The dishes came quickly enough, but while the solid lamb meat on the Kuzu Şiş was well-prepared, the Adana Kebap was totally oversalted – to the point of being inedible. We politely complained. The waiter took back the plate without a fuss and promised the replacement would come within five or maybe 10 minutes. Forty-two minutes, lots of bread and yogurt (originally ordered as a side dish, not an ersatz-main) and several polite complaints later, the Adana returned – this time undercooked, and utterly unspiced – no salt and no chili, absurdly bland and worryingly pink.
“This is not what we ordered,” I said. “Plus it’s been over 40 minutes: we’re not hungry anymore. Let’s forget about it. We’d like to cancel the order.” The waiter silently removed the plate.

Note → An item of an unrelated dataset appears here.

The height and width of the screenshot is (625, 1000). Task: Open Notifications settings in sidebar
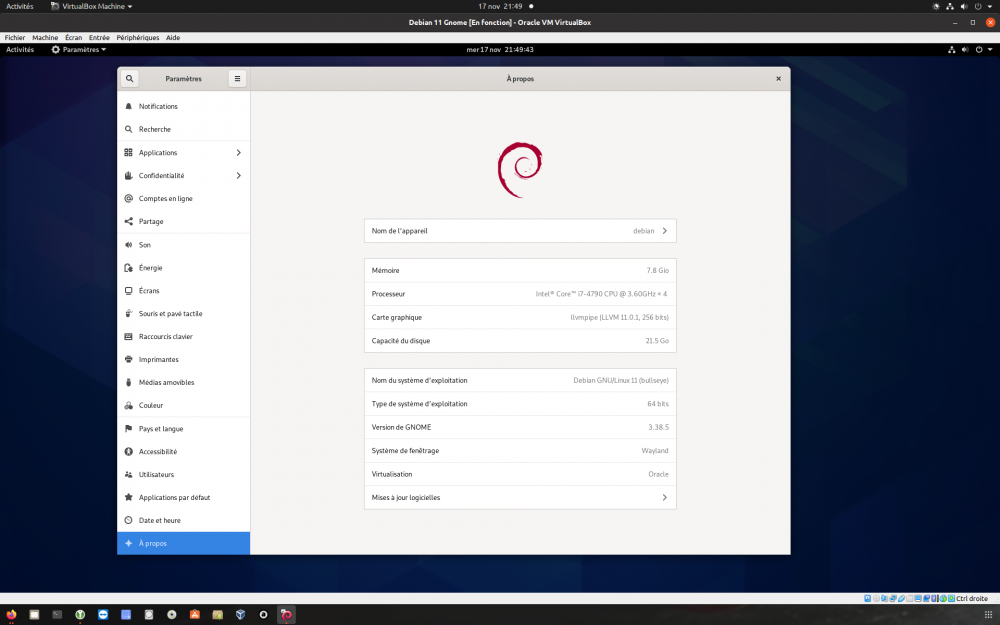tap(158, 106)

The bill arrived. They’d charged us for the Adana! After a bit of arguing, the owner of the restaurant materialised and said he was calling the police if we didn’t pay for the dish. He stormed outside, where the policewoman was still pacing back and forth (was Wowi about to arrive?). Meanwhile we waited patiently in the middle of the restaurant. The owner returned. Apparently he had not been successful at distracting the Polizistin from her mysterious duty. We were now encircled by four irate grown-up Turkish men exchanging what sounded like rather malicious comments…

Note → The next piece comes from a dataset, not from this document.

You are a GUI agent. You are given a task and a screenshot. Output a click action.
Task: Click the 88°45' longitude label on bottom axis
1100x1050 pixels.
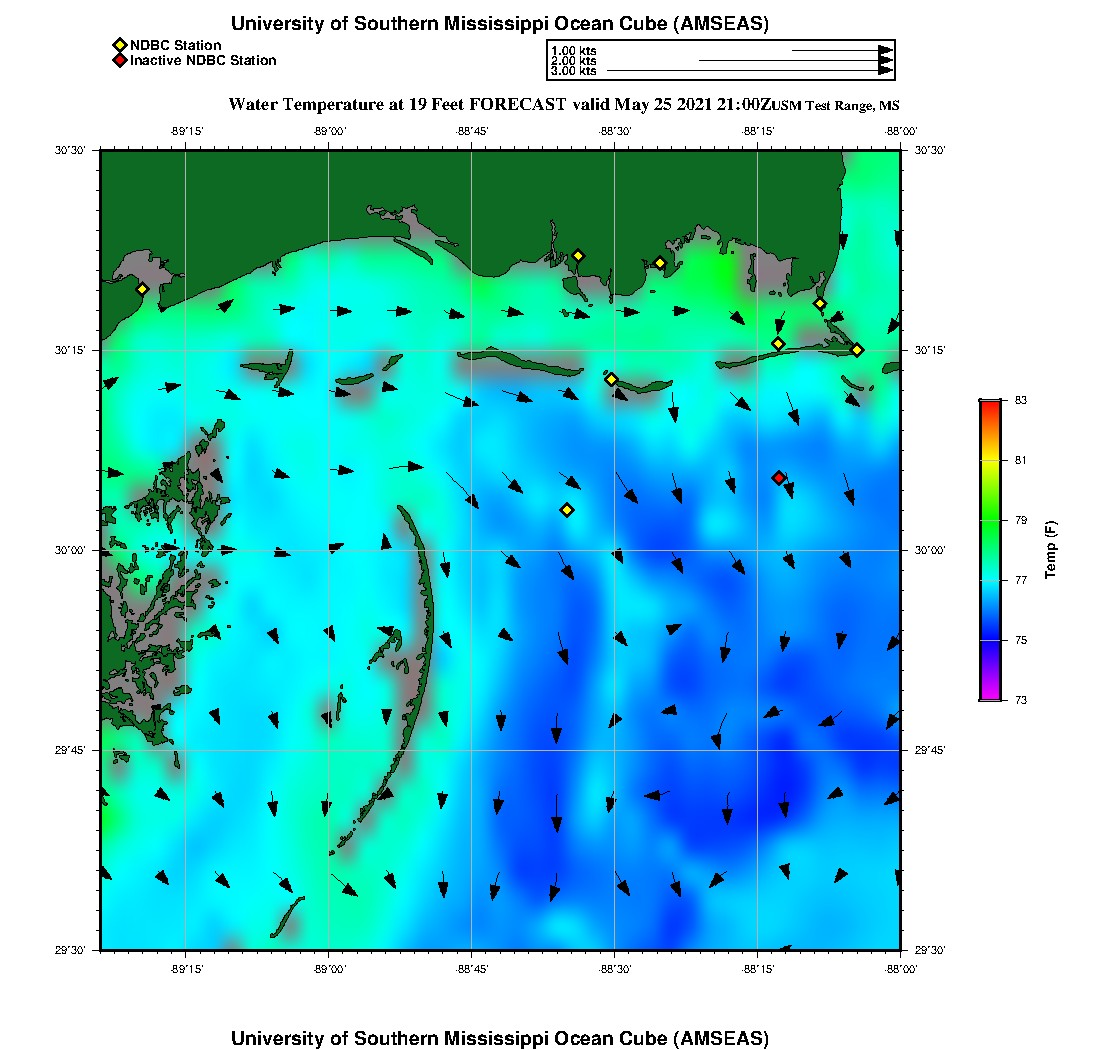(471, 970)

Finally, the owner flung a corrected receipt at us and shouted “Sie haben Hausverbot!” We were being banned from this venerable establishment, should misinformed friends or starvation ever drag us here again. We paid promptly (a dignified waiter denied us the pleasure of leaving a tip) and left. We’ll never know what their Sütlaç (rice pudding) tastes like. As I snapped a pic of the exterior as a souvenir, a group of men marched out with a threatening: “Give that camera! You don’t have permission to take pictures!” But our friend the policewoman was there, pacing away…
By that point Hans and I were laughing hysterically. The behaviour of Tuğra’s staff had switched from über polite to disproportionately hateful so fast – over €12.50! – that there was something comical about our Hausverbot. As if we would ever return!
Not long after that escapade, my curiosity was piqued when a usually well-informed friend told me about Balikci Ergün, a Turkish fish place in ‘remote’ Moabit. I felt I had to make it up to Hans for the previous week’s fiasco. I couldn’t let him lose faith in the Turks… and he never sets foot in Moabit, anyway. After many detours around the non-descript area on the edge of the Regierungsviertel, there it was, tucked away in a railway arch beneath the Stadtbahn, a tiny “Fischrestaurant” with a cute, luxuriant veranda brimming with plants and flowers.
We entered a tavern-like interior filled with cards penned by (mainly Turkish) guests hanging from the low ceiling, and walls covered in two decades of photographic memorabilia. On the menu: save a few starters and sides, only fish – with photos of the various available species. We dug into great starters (their Cacık deserves an award) and luscious salads (from €3) piled with fresh herbs and served with a large basket of charcoal-grilled bread, followed by plates of fried and grilled fish. From small sardines to aromatic red mullets to juicy dorade and healthy-looking calamari (€7-13) – it was all as fresh and tasty as you’re ever going to get in Berlin.
The regulars seem to wash it down with full rations of Raki or Turkish Efes beer. All in all, our evening at Balikci Ergün turned out to be an unexpected treat with a surreal touch – a real Mediterranean oasis in the German capital, as un-Berlin and un-hip as it was totally fun. It turns out the restaurant was founded by former Turkish footballer Ergün Cetinbas over 20 years ago – we wish them another 20! Tuğra won’t last that long.